What really raised concerns, though, was Uber’s disappointing sales growth. Adjusted revenue in the second quarter increased 12% from a year earlier, the slowest rate in the company’s history. The San Francisco-based company generated $2.87 billion in adjusted revenue for the second quarter, below estimates of $3.05 billion, according to data compiled by Bloomberg.

The stock slumped as much as 10%, the most since May 13, to $38.71 Friday morning in New York. The shares are off almost 14% from their IPO price.

Uber hasn’t even been public for three months, but investors are wondering how long it can keep growing. Dara Khosrowshahi, the chief executive officer, suggested the business had a broader problem with bloat last week, when the company said it would cut about 400 employees in marketing.

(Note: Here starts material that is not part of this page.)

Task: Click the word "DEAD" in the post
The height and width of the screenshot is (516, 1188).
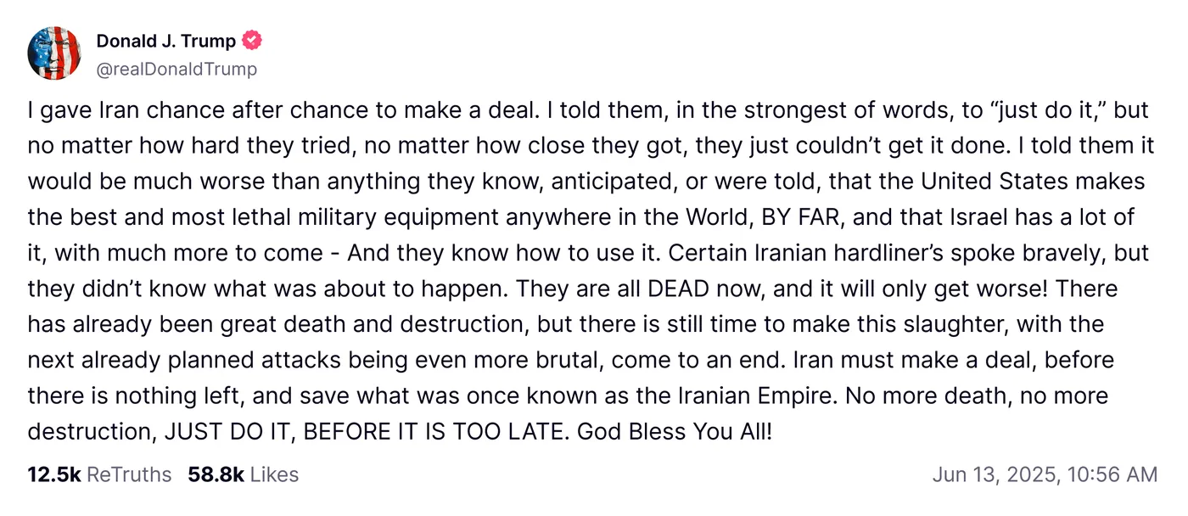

On a call with reporters Thursday, Khosrowshahi acknowledged those concerns, while defending the business as one with “growth rates that companies at our scale would kill for.” However, he said, “the law of large numbers at some point will catch up with you.”

Khosrowshahi emphasized signs of growth potential during a conference call following the report. Gross bookings, a number used to track customer demand, rose 31% to $15.76 billion. Uber expects to maintain that growth rate for the year, forecasting $65 billion to $67 billion in gross bookings.

On Wednesday, Lyft Inc. reported loss and revenue figures that both exceeded estimates and boosted its annual forecast. Lyft, which operates the No. 2 ride-hailing app in the U.S., indicated that the price war with Uber is abating and that the company expects to lose less this year than in 2018, which was welcome news to investors. Both stocks saw a bump as a result, but much of Uber’s gains were wiped out after it reported results.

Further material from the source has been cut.